◆ **WHAT TO WORK ON**: Report every line of the material below that contains the word "height".

== RECORDS PROVIDED ==

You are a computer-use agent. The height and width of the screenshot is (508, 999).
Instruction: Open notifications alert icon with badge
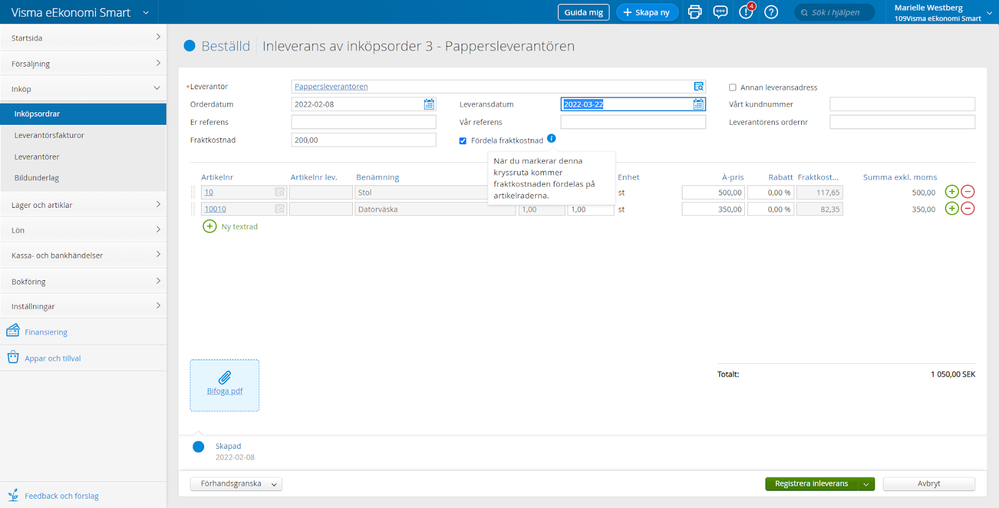tap(745, 12)
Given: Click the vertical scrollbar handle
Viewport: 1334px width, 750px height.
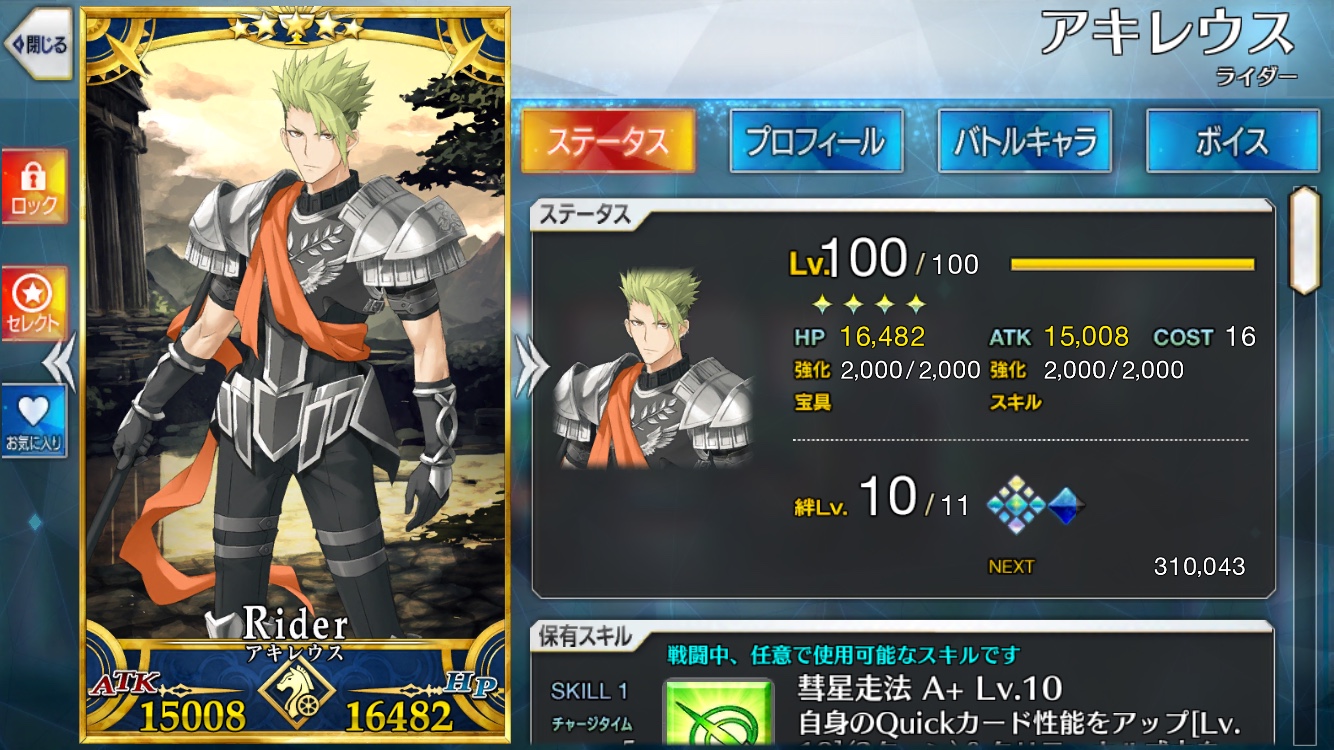Looking at the screenshot, I should (x=1305, y=240).
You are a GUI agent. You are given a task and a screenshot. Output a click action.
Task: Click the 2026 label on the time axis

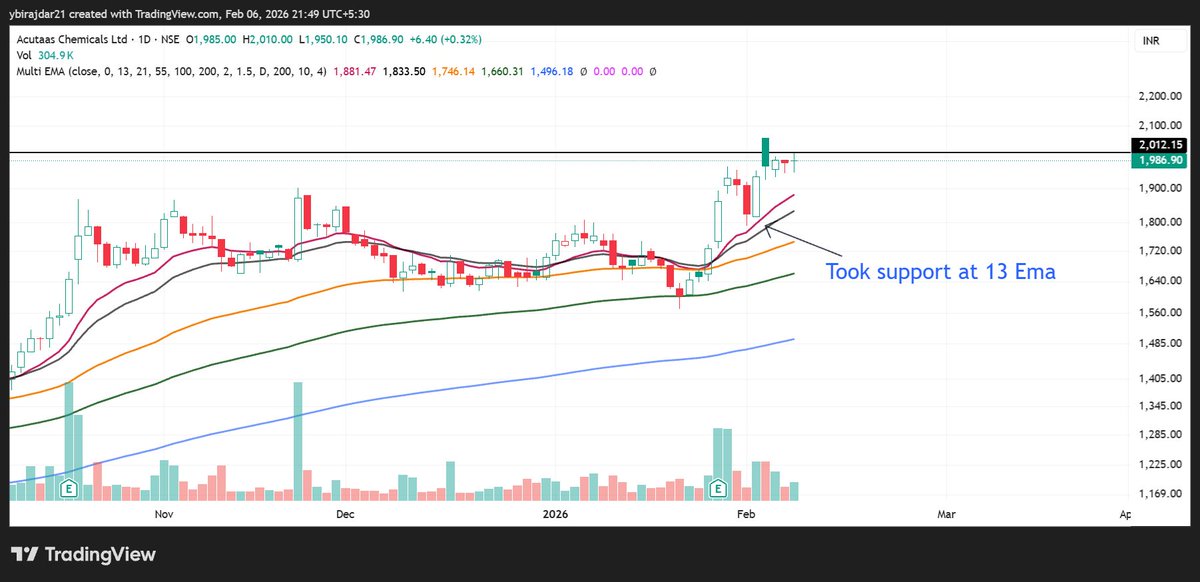[x=555, y=513]
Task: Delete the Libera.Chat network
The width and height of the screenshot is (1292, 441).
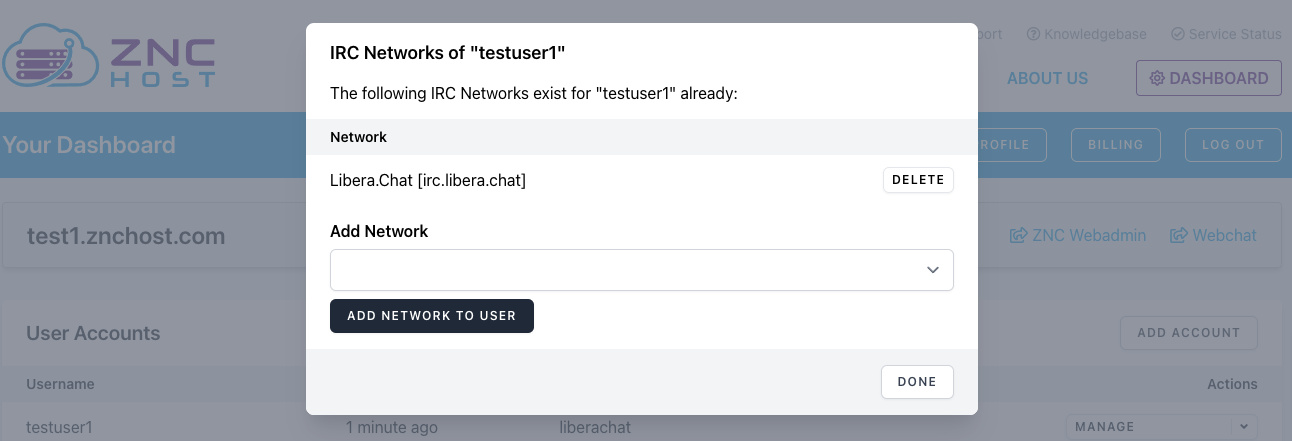Action: 917,180
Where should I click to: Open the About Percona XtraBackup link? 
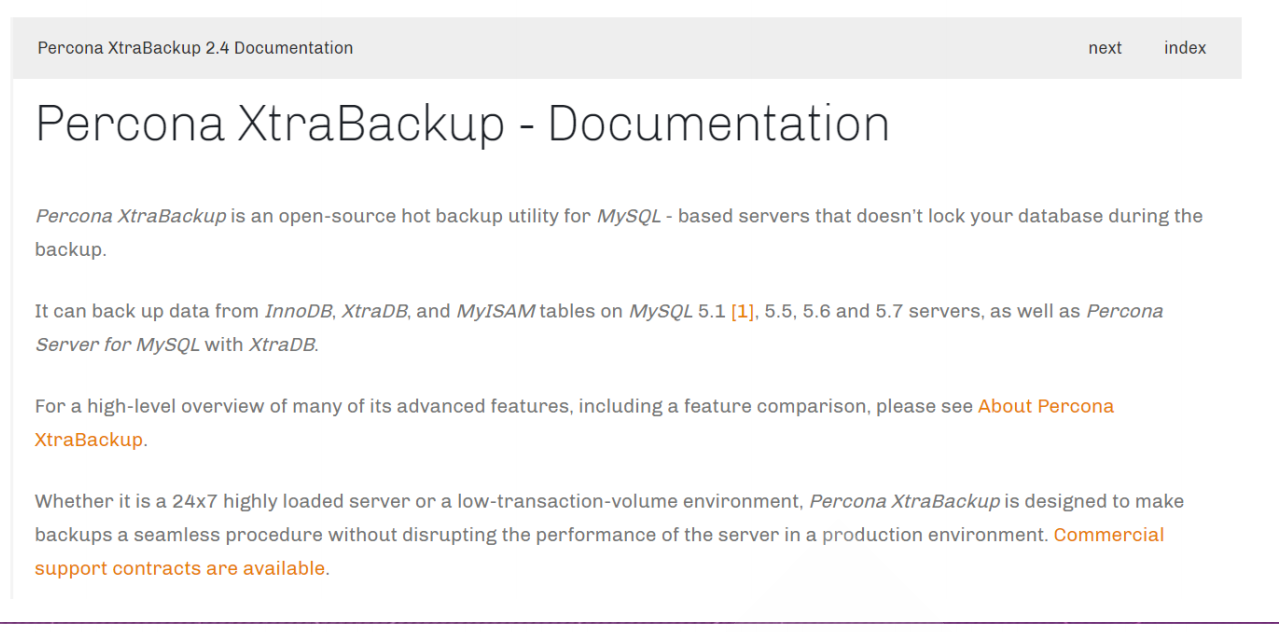[x=574, y=422]
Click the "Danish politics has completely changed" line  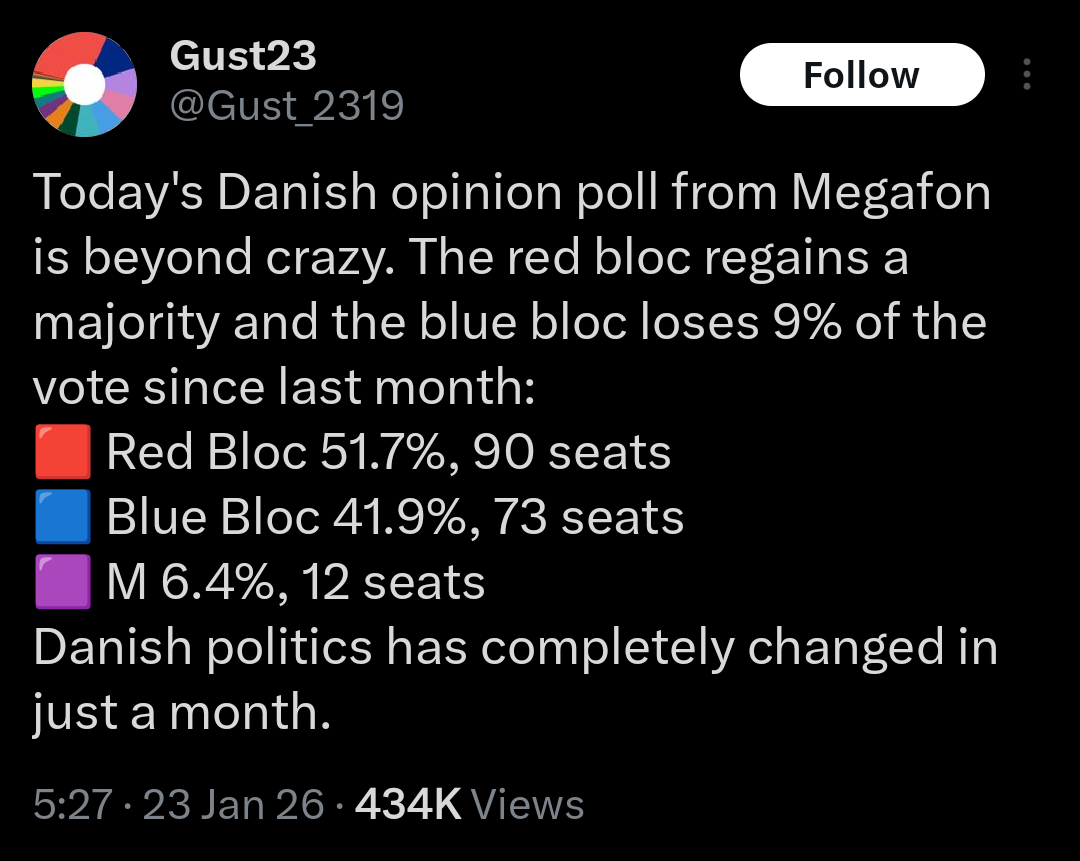click(x=515, y=647)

===

◆ **ANSWER TO THIS PROBLEM**:
You are a computer-use agent. The height and width of the screenshot is (508, 999).
Viewport: 1334px width, 750px height.
The width and height of the screenshot is (1292, 441).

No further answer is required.